The proposed date of the meeting was a day after the 28 March deadline for budget submissions, she noted.
Swarbrick said Auckland-based or electorate MPs spent a lot of time working with the council in their electorates and should be encouraging constituents to make submissions on the budget proposal.
"Part of this slash-and-burn is the intention to hand these costs back to central government," she said, "and that, again, is precisely the reason that we need to see Auckland or Tāmaki Makaurau-based MPs, not necessarily wading in themselves, but ensuring that communities are well aware of what's at stake here."
The scale of cut-backs proposed in the council's budget would make it "easily the most significant local government budget in living memory", she said.
"What we're looking at is hugely detrimental impacts on communities across Tāmaki Makaurau, in the environmental space, in the climate space, in the transport space, in the education space - across the board."
It seemed "next to insane that we have the proposal to cancel more than a thousand buses a day whilst also increasing fares, in the midst of what appears to be cross-Parliamentary consensus that what we're facing - or what we have faced - is a climate change-charged storm", Swarbrick said.
The job of Auckland-based MPs was to represent Aucklanders, she added.
"Right now, what Aucklanders are facing is the most significant Auckland Council budget that we have seen in living memory, cuts to services that will not be replaced if we lose them.

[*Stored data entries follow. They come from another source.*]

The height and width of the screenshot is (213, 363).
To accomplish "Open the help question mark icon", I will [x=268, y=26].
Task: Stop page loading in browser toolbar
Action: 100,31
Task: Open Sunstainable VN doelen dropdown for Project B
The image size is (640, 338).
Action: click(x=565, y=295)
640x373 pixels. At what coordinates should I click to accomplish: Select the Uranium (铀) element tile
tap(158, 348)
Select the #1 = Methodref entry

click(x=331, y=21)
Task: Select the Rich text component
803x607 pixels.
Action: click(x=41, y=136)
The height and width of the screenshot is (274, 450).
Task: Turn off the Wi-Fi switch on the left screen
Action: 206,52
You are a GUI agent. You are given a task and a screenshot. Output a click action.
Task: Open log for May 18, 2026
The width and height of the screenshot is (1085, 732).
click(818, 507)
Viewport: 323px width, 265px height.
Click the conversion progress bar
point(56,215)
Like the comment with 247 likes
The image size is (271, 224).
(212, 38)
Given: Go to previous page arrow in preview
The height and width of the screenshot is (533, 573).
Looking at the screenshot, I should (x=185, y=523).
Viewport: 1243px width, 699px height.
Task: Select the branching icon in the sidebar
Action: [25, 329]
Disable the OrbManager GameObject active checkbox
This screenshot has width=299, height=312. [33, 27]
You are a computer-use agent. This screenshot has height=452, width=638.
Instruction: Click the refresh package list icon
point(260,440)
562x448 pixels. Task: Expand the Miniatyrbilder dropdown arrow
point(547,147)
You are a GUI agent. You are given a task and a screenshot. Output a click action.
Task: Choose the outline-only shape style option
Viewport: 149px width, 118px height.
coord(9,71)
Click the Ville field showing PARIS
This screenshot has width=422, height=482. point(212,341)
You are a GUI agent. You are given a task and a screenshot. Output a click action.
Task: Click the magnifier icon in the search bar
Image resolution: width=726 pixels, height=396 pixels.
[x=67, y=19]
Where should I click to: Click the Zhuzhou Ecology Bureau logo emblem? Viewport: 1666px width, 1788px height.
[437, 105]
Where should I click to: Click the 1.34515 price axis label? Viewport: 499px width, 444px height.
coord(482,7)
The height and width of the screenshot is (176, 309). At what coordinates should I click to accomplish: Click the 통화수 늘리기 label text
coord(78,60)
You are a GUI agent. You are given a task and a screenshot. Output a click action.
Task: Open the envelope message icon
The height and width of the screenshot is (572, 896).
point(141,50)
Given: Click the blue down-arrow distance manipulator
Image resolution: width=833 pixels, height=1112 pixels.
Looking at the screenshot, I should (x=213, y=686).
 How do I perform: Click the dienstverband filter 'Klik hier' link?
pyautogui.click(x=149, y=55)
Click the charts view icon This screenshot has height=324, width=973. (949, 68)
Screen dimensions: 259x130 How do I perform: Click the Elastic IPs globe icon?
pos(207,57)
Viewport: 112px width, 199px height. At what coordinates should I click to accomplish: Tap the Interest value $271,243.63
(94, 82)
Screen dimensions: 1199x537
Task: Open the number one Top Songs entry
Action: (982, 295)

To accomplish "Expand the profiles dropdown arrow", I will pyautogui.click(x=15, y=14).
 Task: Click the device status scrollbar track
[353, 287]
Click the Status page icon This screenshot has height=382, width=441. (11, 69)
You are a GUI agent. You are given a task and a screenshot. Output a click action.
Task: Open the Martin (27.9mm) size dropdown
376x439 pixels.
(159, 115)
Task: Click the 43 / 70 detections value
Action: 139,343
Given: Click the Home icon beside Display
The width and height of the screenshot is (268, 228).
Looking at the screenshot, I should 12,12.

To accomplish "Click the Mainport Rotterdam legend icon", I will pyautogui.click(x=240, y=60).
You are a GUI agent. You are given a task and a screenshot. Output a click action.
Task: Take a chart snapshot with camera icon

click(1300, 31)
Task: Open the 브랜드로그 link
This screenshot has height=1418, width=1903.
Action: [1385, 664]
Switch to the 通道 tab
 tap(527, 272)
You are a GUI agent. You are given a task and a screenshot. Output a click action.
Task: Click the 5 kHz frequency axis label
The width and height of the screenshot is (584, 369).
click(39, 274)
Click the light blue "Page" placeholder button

"It is critically important that we see the leadership from central government in the absence of it currently coming from those at the top at Auckland Council."
More than 10,000 residents have already submitted feedback on the draft budget, with those still wanting to have their say able to submit until 11pm on Tuesday, 28 March.
Auckland Council's chief financial officer Peter Gudsell said most of the feedback so far received was from Pākehā aged 40 and over, with Pasifika, Asian and Māori communities currently under-represented.